Fig. 6. Effect of FASN loss on adaptive/reactive and constitutive PD-L1 expression.

A Left. Representative immunofluorescence staining of PD-L1 in FASN⁺ HAP1 parental cells and FASN^KO HAP1 derivatives, either with or without IFNγ (100 nmol/L, 24 h) exposure. Right. Flow cytometry-based PD-L1 cell surface expression in FASN⁺ HAP1 parental cells and FASN^KO HAP1 derivatives, either with or without IFNγ (100 nmol/L, 24 h) exposure. Representative immunoblot analysis of PD-L1 expression in FASN⁺ HAP1 parental cells and FASN^KO HAP1 derivatives, either with or without IFNγ (100 nmol/L, 24 h).
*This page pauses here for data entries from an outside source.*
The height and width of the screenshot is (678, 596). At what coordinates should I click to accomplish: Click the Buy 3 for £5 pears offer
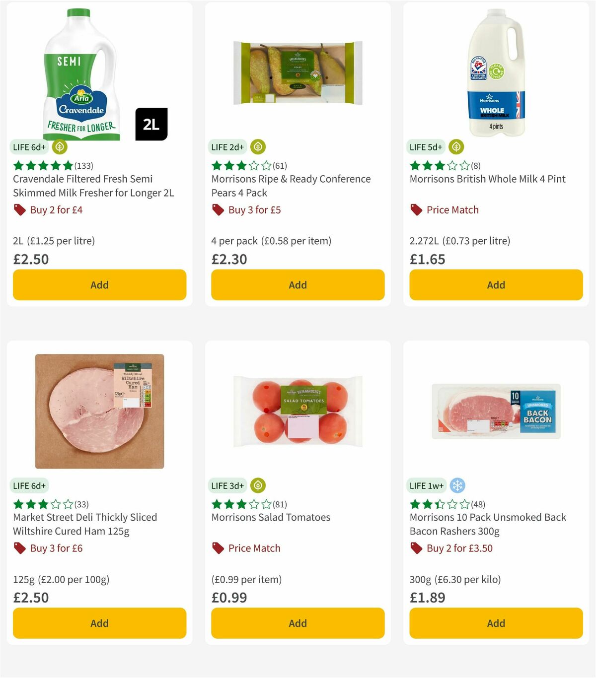point(254,210)
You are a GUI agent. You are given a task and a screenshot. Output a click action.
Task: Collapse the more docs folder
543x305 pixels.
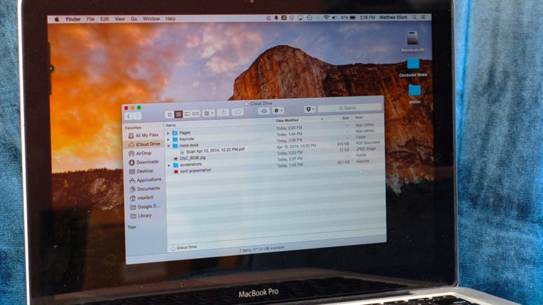pyautogui.click(x=168, y=146)
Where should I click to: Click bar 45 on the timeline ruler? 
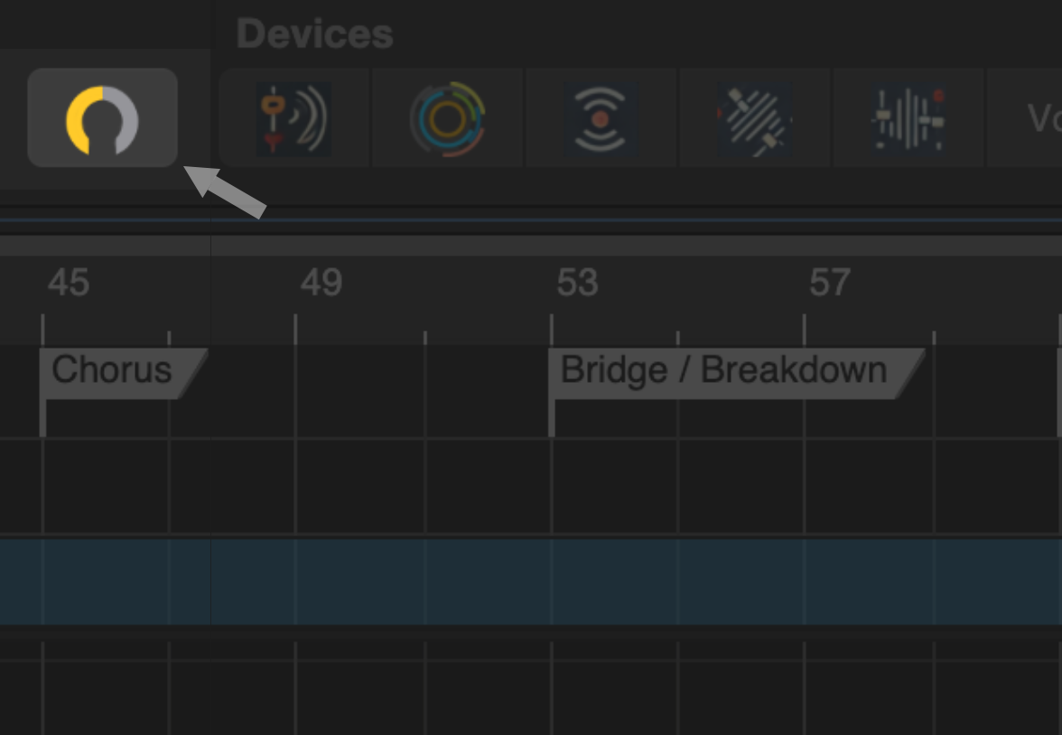69,282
Each cell line was tested in at least three independent experiments. B Left. Representative immunoblot analysis of FASN expression in JIMT1 parental cells and JIMT1/FASN-KO derivatives. Middle. Representative immunofluorescence staining of PD-L1 in FASN⁺ JIMT1 parental cells and JIMT1/FASN-KO derivatives. Right. Representative immunoblot analysis of whole lysates or immunoprecipitates of S-palmitoylated proteins in JIMT1 parental cells (either with or without 2-bromopalmitate) and JIMT1/FASN-KO derivatives. Each cell line was tested in a minimum of three independent experiments.
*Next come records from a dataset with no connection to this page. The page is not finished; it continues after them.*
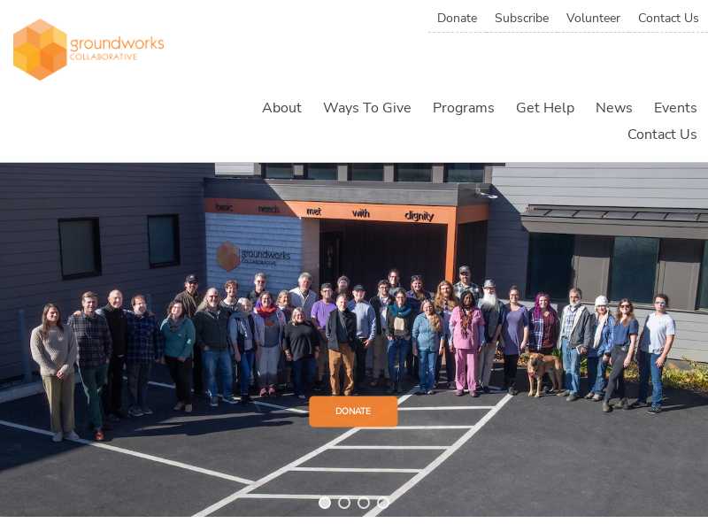This screenshot has height=531, width=708.
Task: Click the building sign in hero image
Action: point(253,256)
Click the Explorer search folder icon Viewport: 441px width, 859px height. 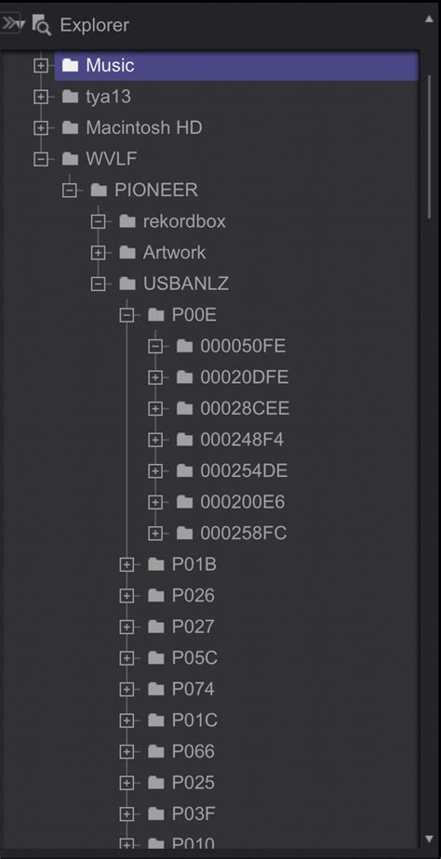point(42,25)
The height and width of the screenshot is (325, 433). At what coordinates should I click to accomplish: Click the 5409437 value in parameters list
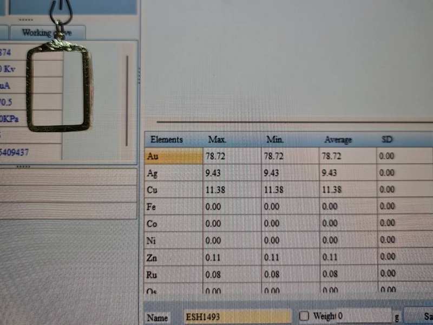pos(15,152)
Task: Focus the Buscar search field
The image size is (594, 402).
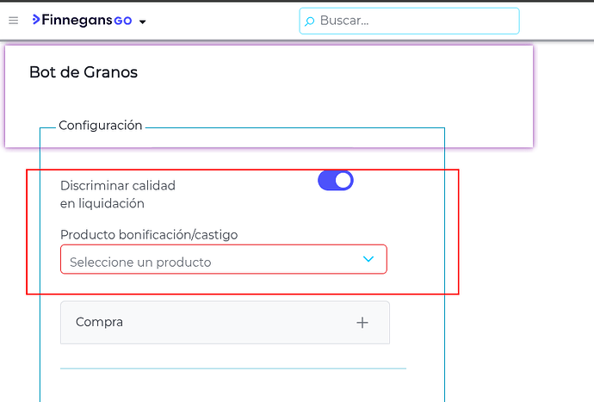Action: pos(409,21)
Fig. 7. Effect of FASN loss on the sensitivity of PD-L1/HER2-overexpressing JIMT1 breast cancer cells to cytolysis by cytokine-activated T cells (CATs).

A Mitochondrial function in JIMT1 parental cells and JIMT1/FASN-KO derivatives was assessed using the Seahorse XFp Cell Mito Stress Test Assay. The figure shows representative Seahorse OCR bioenergetic profiles (n ≥ 3) that were acquired after sequential addition of pharmacological inhibitors to examine the function of individual components of the mitochondrial ETC as described in Fig. 5. B Killing kinetics of CATs against JIMT1 parental cells and JIMT1/FASN-KO derivatives using 50% Killing Time (KT) values calculated with the xIMT software as described in Fig. 3. C FASN is a tumor-cell-intrinsic metabolic checkpoint that restricts T-cell immunity by protecting mitochondrial OXPHOS function, reducing mitochondrial priming, and promoting PD-L1 trafficking to the cancer cell membrane via PD-L1 palmitoylation (created with Biorender.com).